More than 5.000 archaeological remains of over 14.000 years found in Molí del Salt site
Most of them lithic artifacts and faunal remains from different species. New evidences of mobile art, shell beads and several stones covered with red pigment have been also found.
The excavation season carried out in Molí del Salt (Vimbodí i Poblet, Conca de Barberà, Tarragona) until a few days ago has allowed more than 5.000 new archaeological remains to be recovered, most of them lithic artifacts and faunal remains from different species. New evidences of mobile art, shell beads and several stones covered with red pigment have been also found. Several hearths have been identified, suggesting that 14.000 years ago the Molí del Salt was a campsite occupied by nomadic hunters-gatherers.

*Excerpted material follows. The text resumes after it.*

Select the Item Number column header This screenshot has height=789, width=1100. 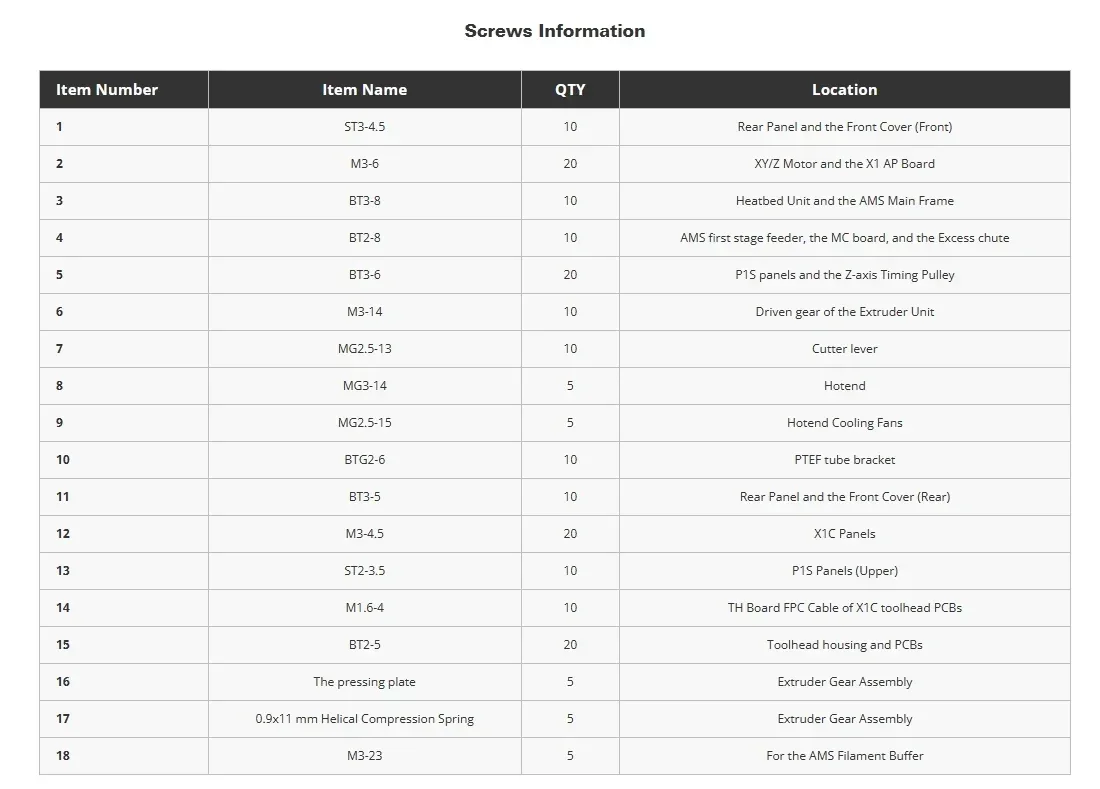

The lithic industry is made on flint and very well preserved. A broad range of tools used in domestic activities ¿ hide-working, butchering and carcass processing, bone artifact manufacture, etc ¿ has been recovered. Many lithic points used as hunting weapons have also been found. The mobile art pieces from this season, together with the fourteen found in previous years, are particularly noteworthy and make Molí del Salt the most important collection of Paleolithic art so far documented in Catalonia.

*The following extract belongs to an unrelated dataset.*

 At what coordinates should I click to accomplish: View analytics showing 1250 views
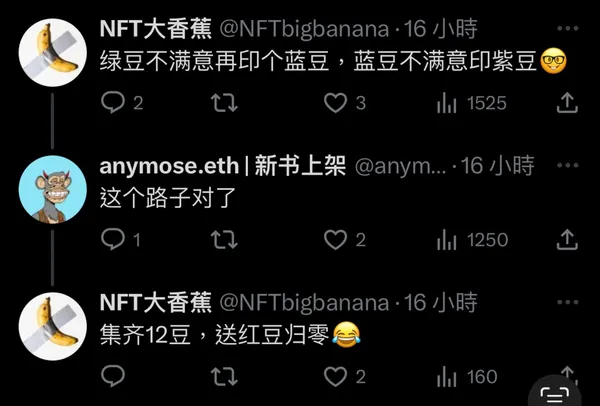472,240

The archaeological research in the Molí del Salt is part of the project "Paleoenvironmental Change and Human Settlement in the Francolí, Gaià and Siurana basins and Camp de Tarragona streams", developed by the IPHES (Institut Català de Paleoecologia Humana i Evolució Social). In this season, a team made up of 10 people worked on the site, most of them students of the Erasmus Mundus Master in Quaternary Archeology and Human Evolution of the URV, and University of Barcelona (UB) students.
These works have been funded by the Departament de Cultura de la Generalitat de Catalunya and the Ajuntament de Vimbodí i Poblet.